**WRITTEN TASK**. Copy every entry below word for word.

RECORDS FOR THIS EXERCISE start

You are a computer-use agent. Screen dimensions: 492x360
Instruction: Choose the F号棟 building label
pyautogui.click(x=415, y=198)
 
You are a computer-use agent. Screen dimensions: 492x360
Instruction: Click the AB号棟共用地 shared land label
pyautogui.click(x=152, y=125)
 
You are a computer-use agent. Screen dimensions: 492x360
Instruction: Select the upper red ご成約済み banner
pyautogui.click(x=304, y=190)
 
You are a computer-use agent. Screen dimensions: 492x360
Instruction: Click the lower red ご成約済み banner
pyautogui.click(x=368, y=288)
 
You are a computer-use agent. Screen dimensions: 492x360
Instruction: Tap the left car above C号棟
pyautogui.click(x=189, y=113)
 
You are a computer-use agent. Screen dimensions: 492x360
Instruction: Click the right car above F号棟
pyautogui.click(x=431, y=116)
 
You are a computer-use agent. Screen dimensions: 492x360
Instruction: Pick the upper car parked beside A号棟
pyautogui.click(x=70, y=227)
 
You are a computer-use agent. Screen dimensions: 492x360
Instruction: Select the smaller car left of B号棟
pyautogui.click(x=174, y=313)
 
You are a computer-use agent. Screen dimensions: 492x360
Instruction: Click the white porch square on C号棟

RECORDS FOR THIS EXERCISE end

**SOLVED PROBLEM**.
You are a computer-use agent. Screen dimensions: 492x360
Instruction: Choose the F号棟 building label
pyautogui.click(x=415, y=198)
 
You are a computer-use agent. Screen dimensions: 492x360
Instruction: Click the AB号棟共用地 shared land label
pyautogui.click(x=152, y=125)
 
You are a computer-use agent. Screen dimensions: 492x360
Instruction: Select the upper red ご成約済み banner
pyautogui.click(x=304, y=190)
 
You are a computer-use agent. Screen dimensions: 492x360
Instruction: Click the lower red ご成約済み banner
pyautogui.click(x=368, y=288)
 
You are a computer-use agent. Screen dimensions: 492x360
Instruction: Tap the left car above C号棟
pyautogui.click(x=189, y=113)
 
You are a computer-use agent. Screen dimensions: 492x360
Instruction: Click the right car above F号棟
pyautogui.click(x=431, y=116)
 
You are a computer-use agent. Screen dimensions: 492x360
Instruction: Pick the upper car parked beside A号棟
pyautogui.click(x=70, y=227)
 
You are a computer-use agent. Screen dimensions: 492x360
Instruction: Select the smaller car left of B号棟
pyautogui.click(x=174, y=313)
 
You are a computer-use agent. Screen dimensions: 492x360
Instruction: Click the white porch square on C号棟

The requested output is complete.